------ SOURCE RECORDS

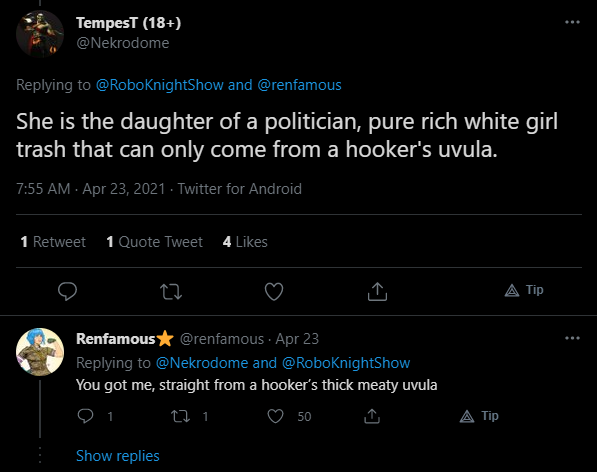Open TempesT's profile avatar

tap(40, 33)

------------
------ SOURCE RECORDS

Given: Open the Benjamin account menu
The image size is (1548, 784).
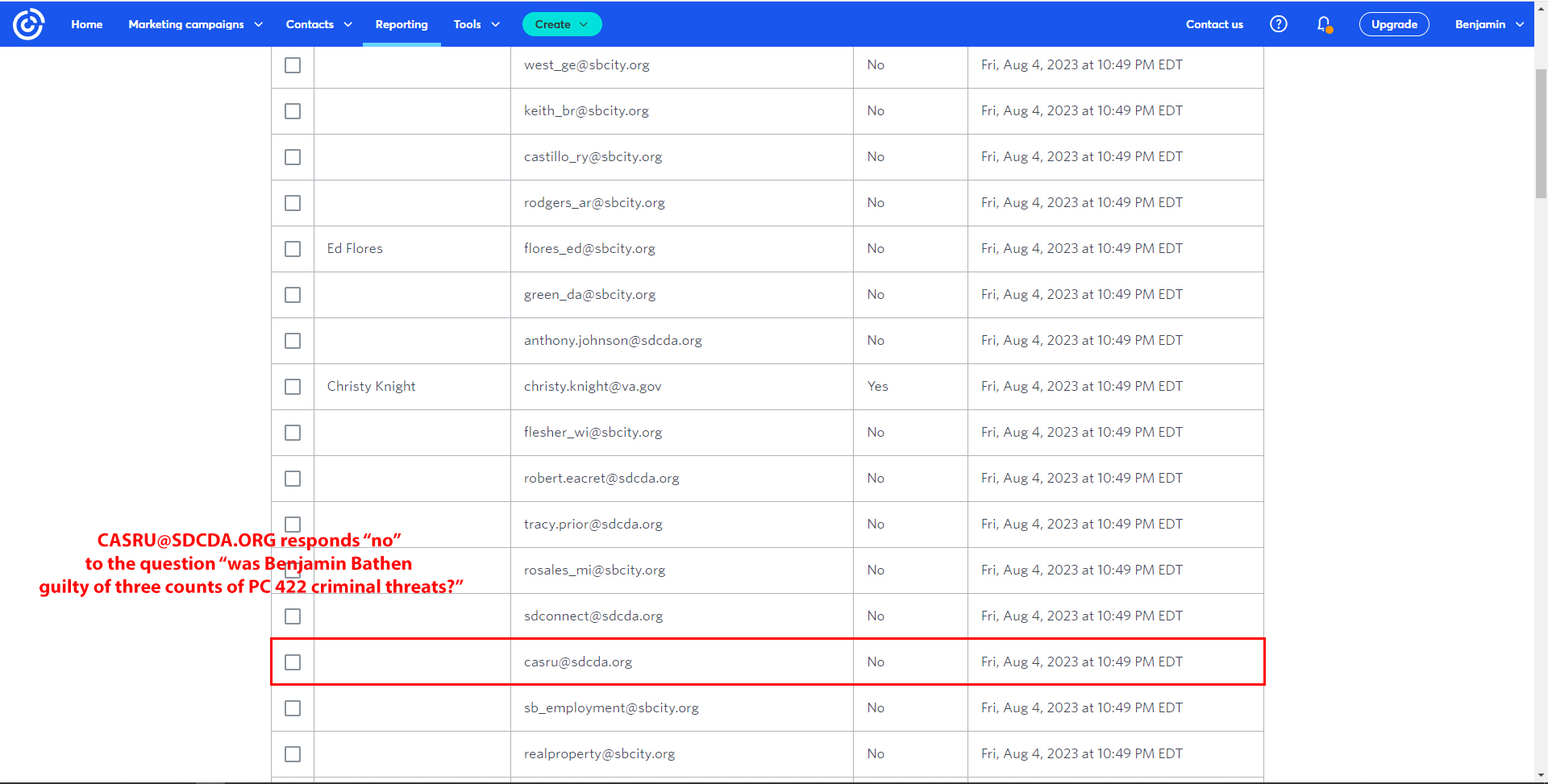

------------
------ SOURCE RECORDS

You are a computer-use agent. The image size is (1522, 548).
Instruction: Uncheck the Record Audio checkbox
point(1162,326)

------------

All lines in the listing above from the line containing "Given: Open the Benjamin account menu" to the line containing "The image size is (1548, 784).", inclusive, should be retyped exactly; no other lines should appear.

RESULT FOR THIS EXERCISE >>
Given: Open the Benjamin account menu
The image size is (1548, 784).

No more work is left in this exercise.